I'm having trouble keeping anubias nana with high light. They are melting.. I know they are for low light but how can I keep them from melting with high lighting.


----------



## primo (Jul 28, 2013)

Move them to a shaded area of your tank like underneath something else.


----------



## hert1028 (Sep 9, 2013)

Is that my only option?


----------



## SunDevil76 (Jul 24, 2013)

primo said:


> Move them to a shaded area of your tank like underneath something else.


That's probably your best bet if its the high light levels that is making the plant melt. This will also prevent algae from growing on the smooth leaves. I haven't heard of high-light melting anubias however. Is the rhizome attached to something or is it above the substrate? If the rhizome is planted beneath the substrate the plant will rot away.


----------



## jfynyson (Apr 15, 2013)

I have nanas in high light (well over 100 PAR) but had early bouts with GSA (green spot algae). Since getting that under control all new growth does not have really any visible algae issues. They actually grow like crazy (going by anubias standards) in high light in my tank and the leaves are a lot bigger in high light. The best results overall (IMO) look in my tank is indeed where they are shaded though. You can use taller stems, Vals that trail the surface, tall swords, and or floaters in that area. They grow a lot more leaves athat are smaller in diameter and have zero algae. Ensure you have good flow in either case....
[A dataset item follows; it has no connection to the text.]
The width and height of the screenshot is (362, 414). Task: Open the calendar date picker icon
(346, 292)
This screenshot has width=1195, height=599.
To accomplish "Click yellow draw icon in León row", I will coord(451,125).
It just came to me....you are not by chance planting the Rhizomes are you ? You can actually plant it's roots or hold them down using rocks but ensure the Rhizomes are exposed to the water column.


----------



## hert1028 (Sep 9, 2013)

The anubias is tied to a rock. I have it under a shaded area for about 2-3 weeks now and it's still melting but slower. If it's not the light what else could it be? maybe i need to do more reading on anubias.


----------



## jfynyson (Apr 15, 2013)

good in-focus pictures for us help...as well as all of your tank parameters


----------



## xmas_one (Feb 5, 2010)

Usually algae on the leaves is the trouble for them under high light. I have some under a 250w mh and it seems doubtful that high light will melt them. Something else is going on in your tank.


----------



## ThatGuyWithTheFish (Apr 29, 2012)

They usually attract algae.


----------